The first rescue party arrived at Mossdale at about 01.15 hours, and found conditions worse than Miss Forbes had described. There was a huge lake in front of the Scar, and the entrance was under about four feet of water and starting to silt up. The main party arrived at 01.30 hours with the obvious object of diverting water from the entrance and clearing the debris.
Len Huff and Chris Baker arrived at 02.20 hours from Yarnbury with a negative report. By 02.25 hours the team had succeeded in gaining access to the cave, therefore Des Birch led a party underground to explore conditions. More pumps were sent for; also the Settle—Ingleton team and the Leeds Police Sub-Aqua team were called out, the latter for breathing apparatus and recharging equipment only.
At 03.30 hours, Des Birch and team surfaced reporting that the water was still very high, with evidence of severe flooding; froth enveloping the roof several inches thick throughout the Near Series.

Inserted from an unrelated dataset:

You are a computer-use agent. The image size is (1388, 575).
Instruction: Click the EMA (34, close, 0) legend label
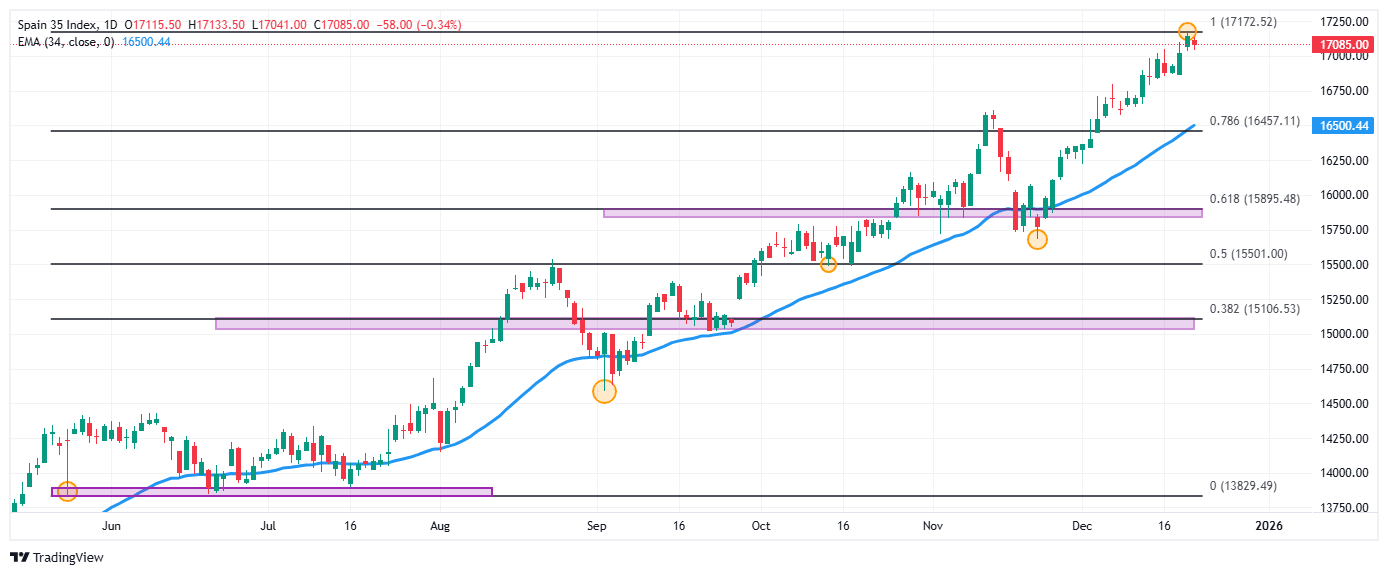(66, 42)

Mechanical diggers and other equipment were sent for to divert the whole stream down Bycliffe. This meant digging a trench 130 yards long, at least eight feet deep and sufficiently wide to take Mossdale Beck in flood. After this had been completed a dam was to be laid across the stream to make a complete diversion and thus reduce the water in the cave, and provide a safety factor for rescue teams. Furthermore, it would give the trapped men an opportunity to get out providing all was well. Met. reports were asked for at hourly intervals.

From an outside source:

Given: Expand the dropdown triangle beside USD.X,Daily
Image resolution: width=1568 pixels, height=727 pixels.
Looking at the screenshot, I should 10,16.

From 04.00 hours, teams were going into and out of the cave trying to establish communications from the cave entrance to Rough Chamber. There was no appreciable fall of water in the cave until about 11.00 hours, during which time food had to be prepared for those underground and on the surface.

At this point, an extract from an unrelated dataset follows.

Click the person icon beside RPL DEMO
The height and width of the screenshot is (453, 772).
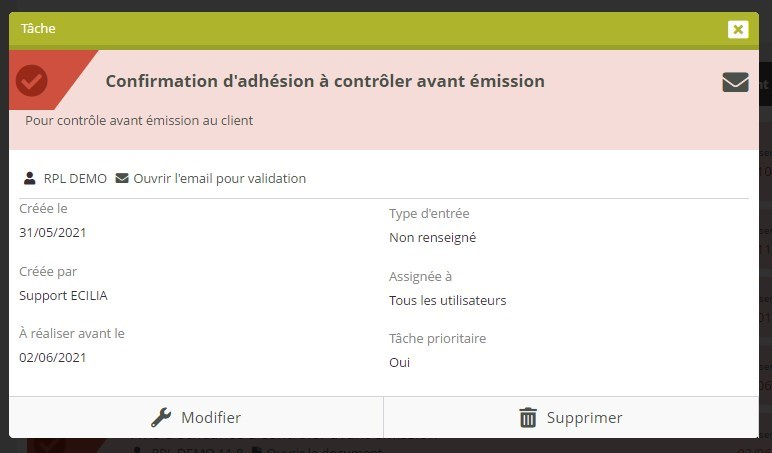click(x=30, y=179)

Throughout the morning difficulty was experienced with telephone wires previously laid by the University of Leeds Speleological Association and those supplementing them, and much time and effort was spent before establishing
reasonable contact with Rough Chamber at about 12.10 hours.
The first search team, led by Frank Rayner, entered the system at 12.40 hours to explore as far as "Far Marathon Passage". At 13.25 hours, a second search party, led by Al. Milner, was sent in to explore "Far Marathon West Passages". Another search party followed the previous one to search High Level Mud Passages and Far Stream Sink Chamber.
From 14.15 hours support teams were being sent in with food and flasks and relief for those on telephone points at Blackpool Sands and Rough Chamber. By this time there were 200 people working on the dam wall and cutting the water channel.
At 17.20 hours Jim Eyre reported five bodies had been located in the Far Marathon Passage, therefore Des Birch decided to evacuate the cave except for materials. The Police were informed, also the parents of the deceased, who were then taken down to Conistone. Information of this kind was not sent over the radio link in case the tragic news should leak out before al the relatives had been informed.
The cave had been cleared of all personnel by 18.10 hours and the weather became worse. There was another thunderstorm and rain fell heavily.
We were originally called out to search for five men and after five had been located, news filtered through that there were six men in the original party. This was confirmed after Shepherd had surfaced at 18.10 hours. John Shepherd was one who entered the Caverns at 14.00 hours on Saturday, 24th June, with Miss Forbes and two others.
All personnel left the scene only to return on the Monday.